The UN Security Council is scheduled to consider a PLO- approved resolution condemning the continued Israeli occupation of Arab territories and recent terrorist bombing attacks against West Bank notables.
Arab League Ambassador to the UN Clovis Makhsoud said efforts had been made to phrase the resolution in the kind of language the US has been able to support in earlier UN documents, to avoid a US veto that would further harm tense US-Arab relations.
Three Palestinian leaders from the West Bank, who support the PLO, are working for a renewal of past "unofficial" US-PLO contacts. (The US pledged to Israel in 1975 it would have no "official" contacts until the PLO recognized the jewish state, something the Al-Fatah organization has just repeated it would not do).
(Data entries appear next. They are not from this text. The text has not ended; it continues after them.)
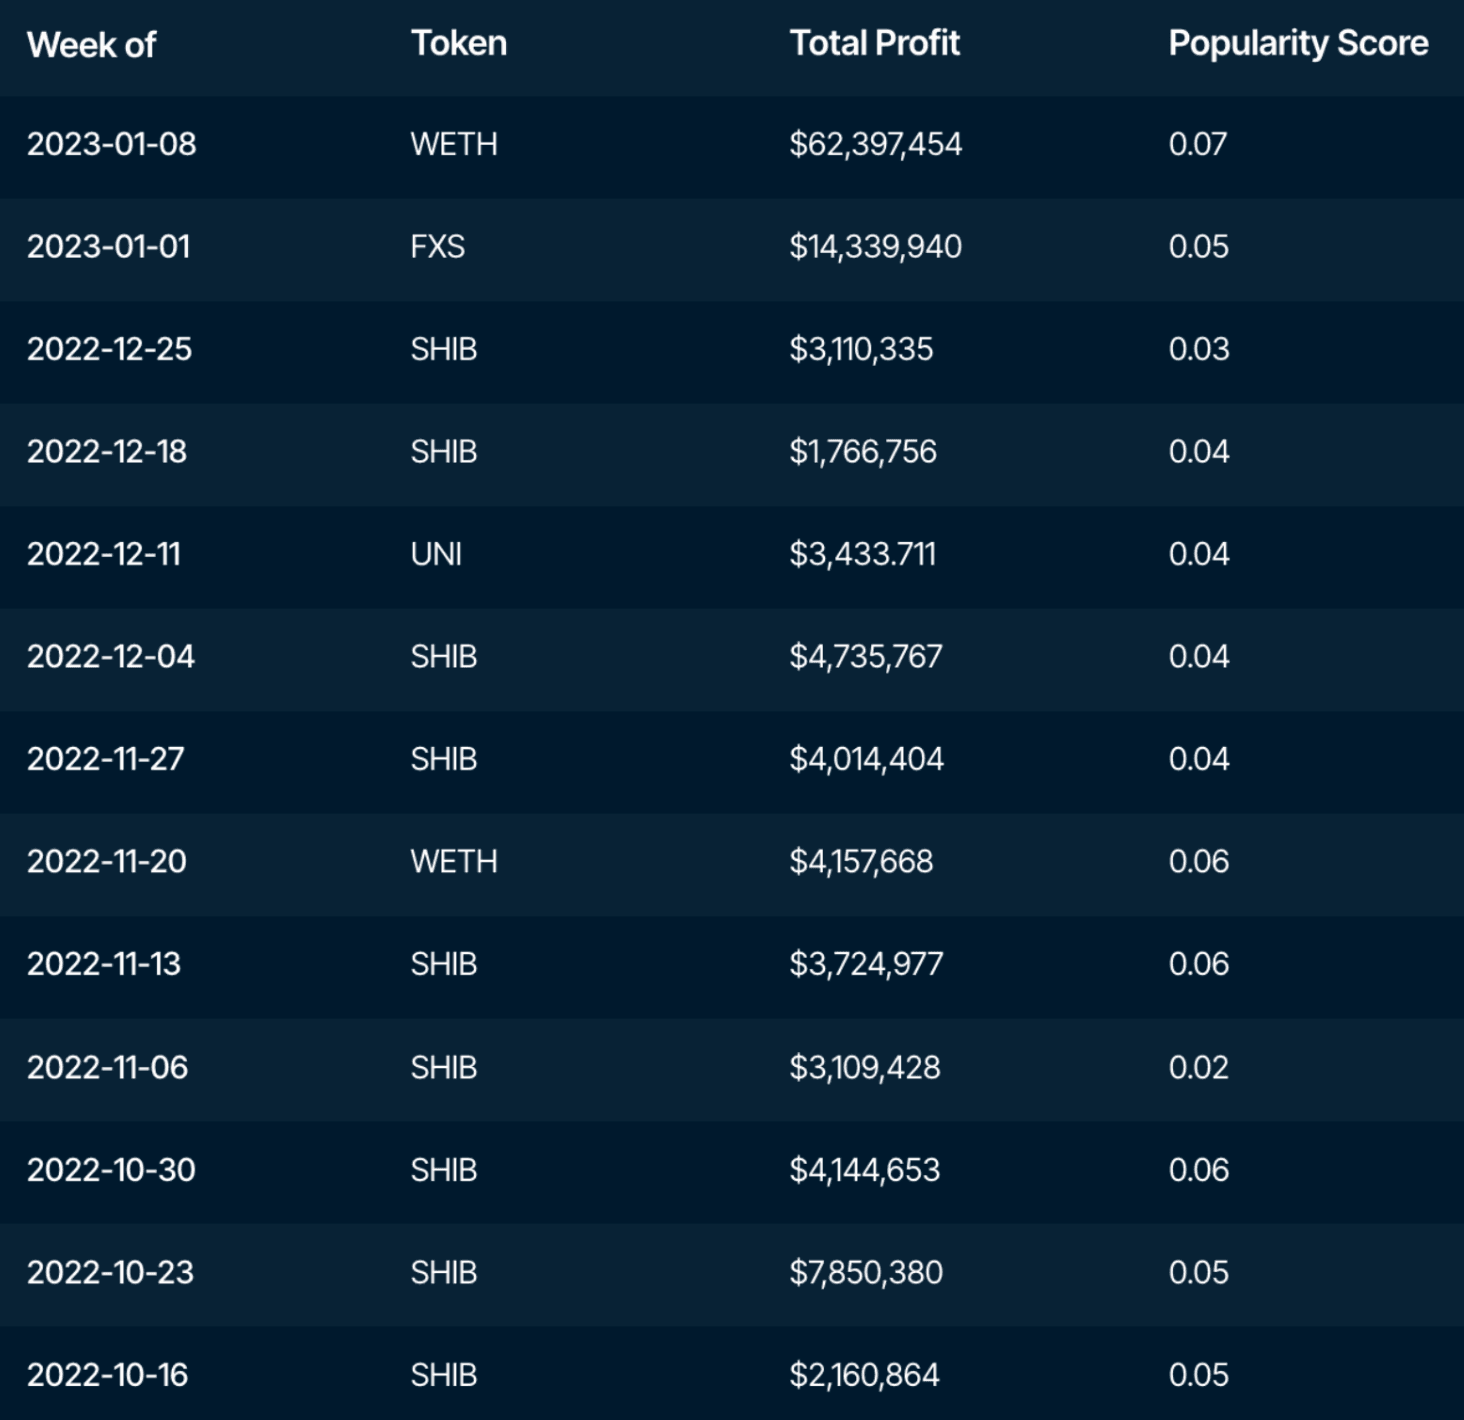Viewport: 1464px width, 1420px height.
Task: Select the $3,724,977 profit cell
Action: [x=867, y=964]
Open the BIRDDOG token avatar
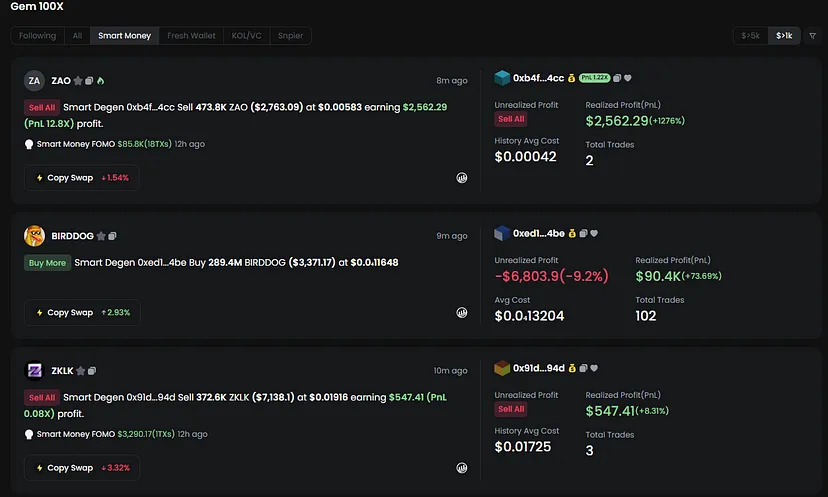This screenshot has width=828, height=497. tap(34, 236)
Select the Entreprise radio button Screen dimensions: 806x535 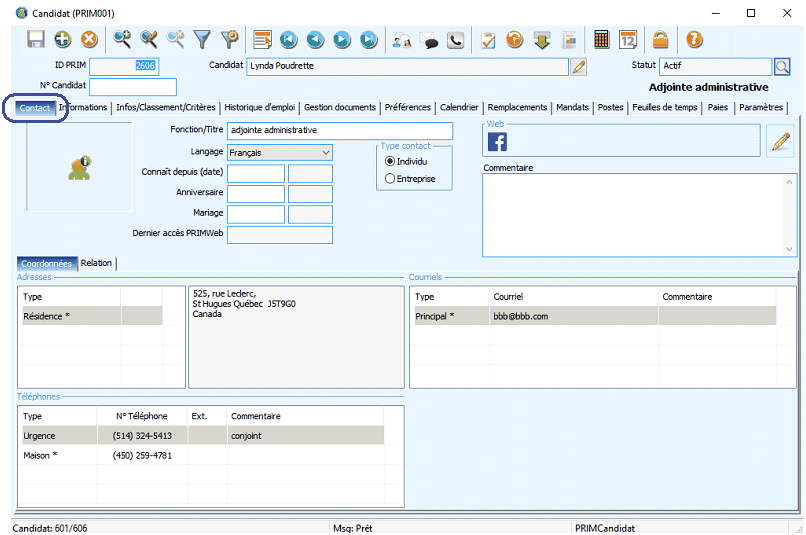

The three West Bank leaders, Mayors Muhammad Milhelm of Halhul and Fahd Kawasmeh of Hebron, and Hebron religious leader Sheikh Rajab Tamimi, were deported to Lebanon May 3, after violence in Hebron. They began a scheduled speaking tour of the United States June 4.
Mr. Milhelm said they were eager to talk to Us officials and especially US Jewish leaders about the need for Arab- Jewish coexistence and a Palestinian state. The US presidential elections, he said, held out little hope of improvement for the Palestinians.